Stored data
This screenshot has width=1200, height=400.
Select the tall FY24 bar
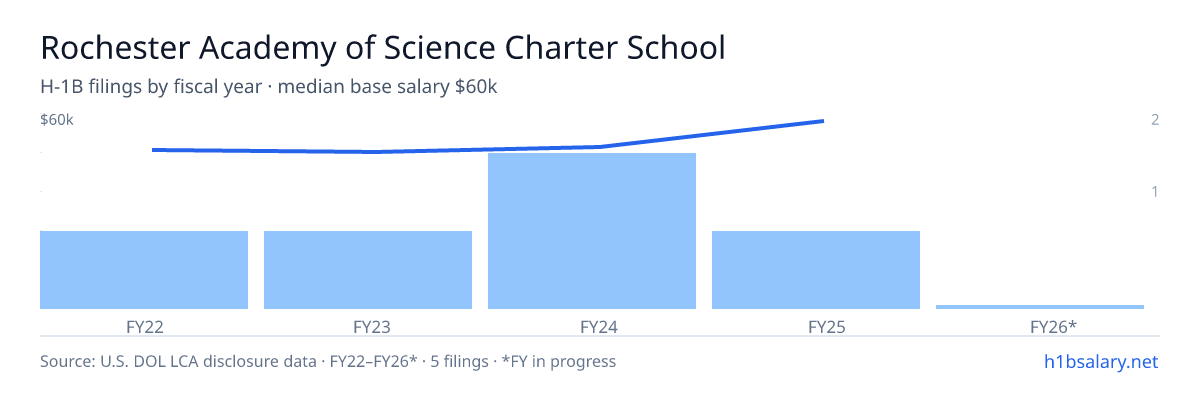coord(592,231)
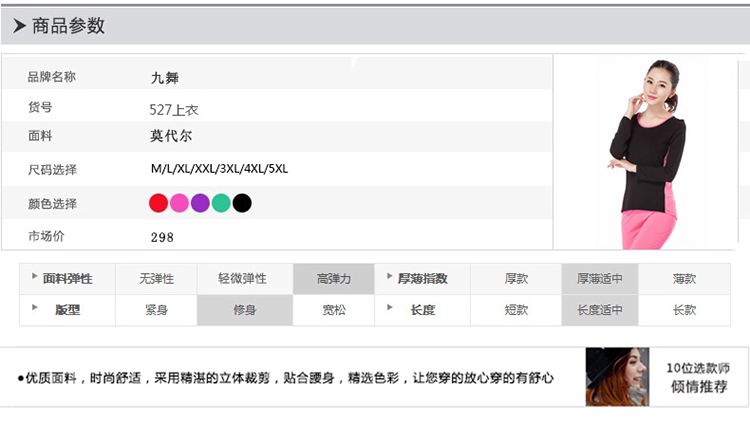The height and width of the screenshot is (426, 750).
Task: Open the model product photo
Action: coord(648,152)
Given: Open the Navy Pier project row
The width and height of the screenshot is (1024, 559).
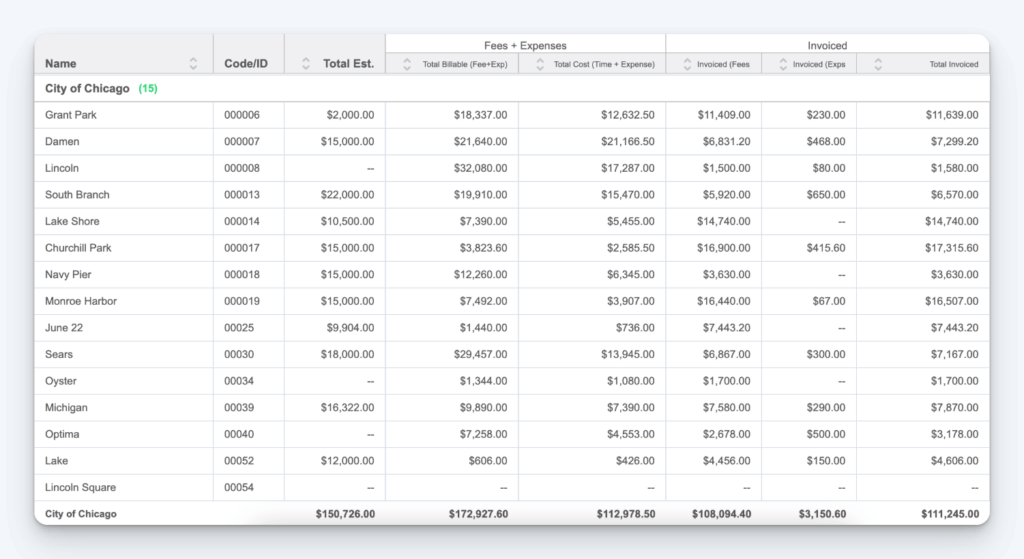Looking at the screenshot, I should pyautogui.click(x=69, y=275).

--

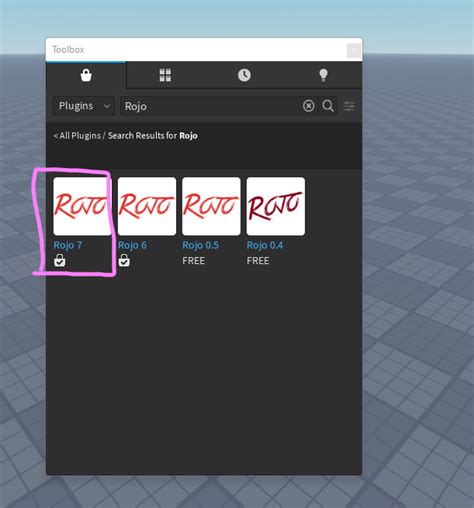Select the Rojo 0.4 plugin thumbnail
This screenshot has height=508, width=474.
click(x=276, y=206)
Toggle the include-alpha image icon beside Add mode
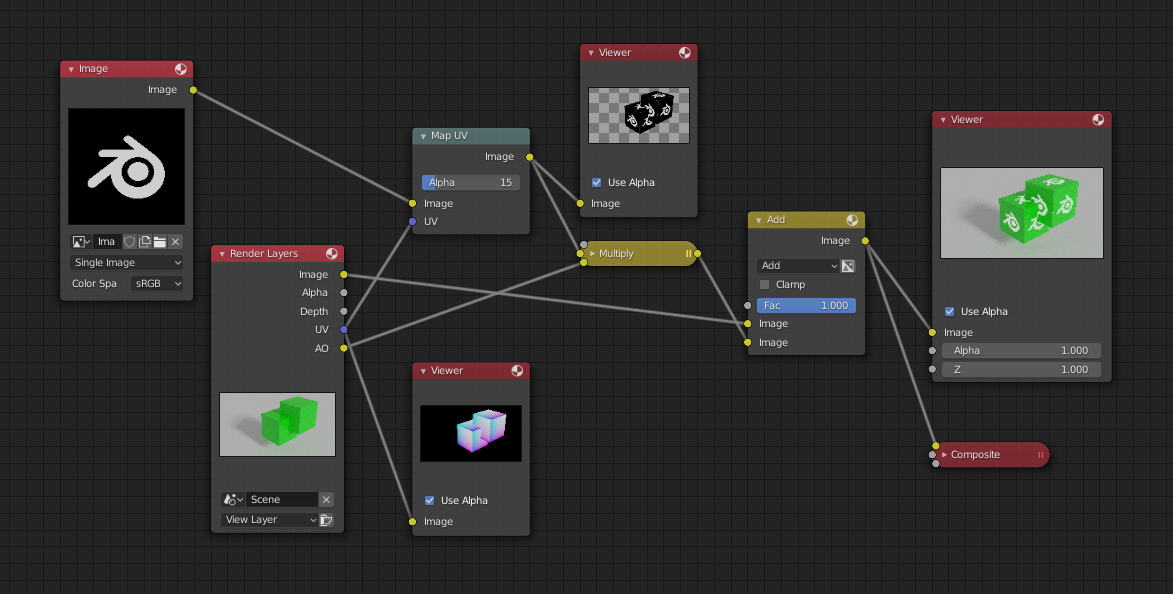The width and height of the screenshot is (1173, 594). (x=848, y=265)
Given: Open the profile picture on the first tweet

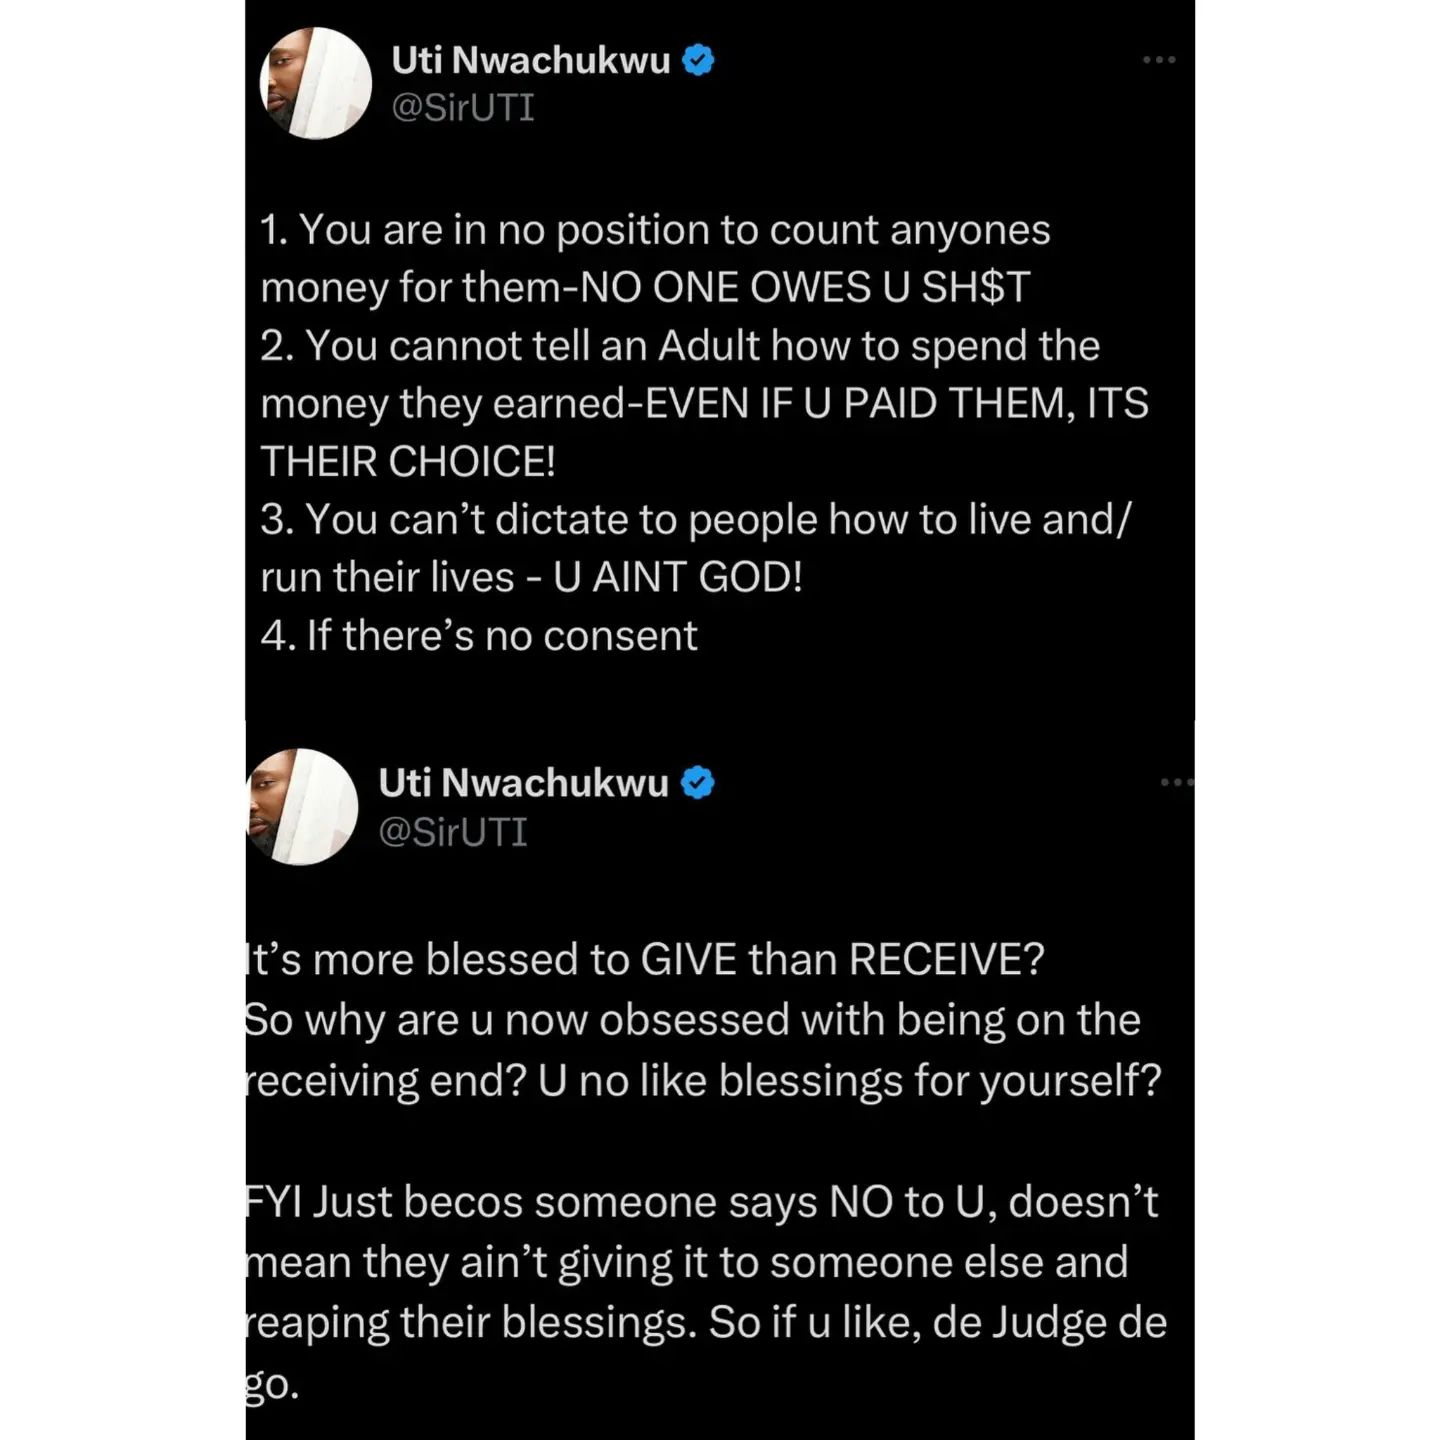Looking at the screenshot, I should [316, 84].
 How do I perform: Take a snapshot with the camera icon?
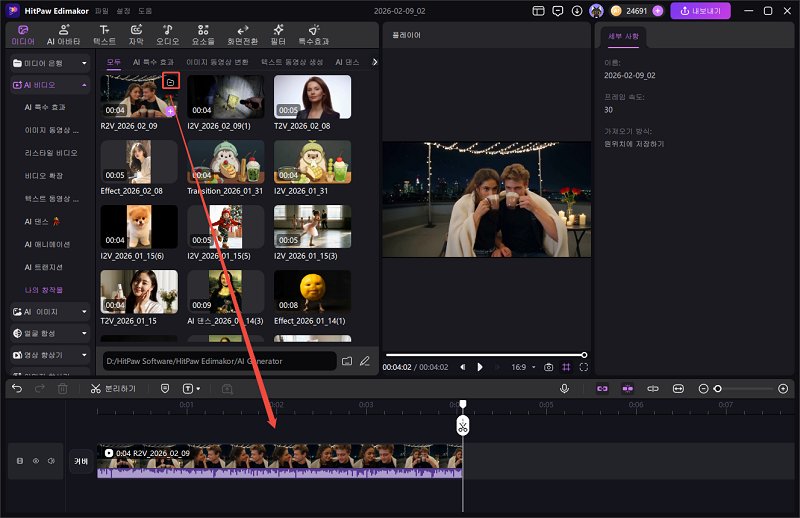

# Exercise aim
Exactly as written above, retype the lines starting at the one holding "Given: Open the profile" and ending at the one holding "How do I perform: Take", both included, but not the pictures.

# Solution for this task
Given: Open the profile picture on the first tweet

Looking at the screenshot, I should [316, 84].
 How do I perform: Take a snapshot with the camera icon?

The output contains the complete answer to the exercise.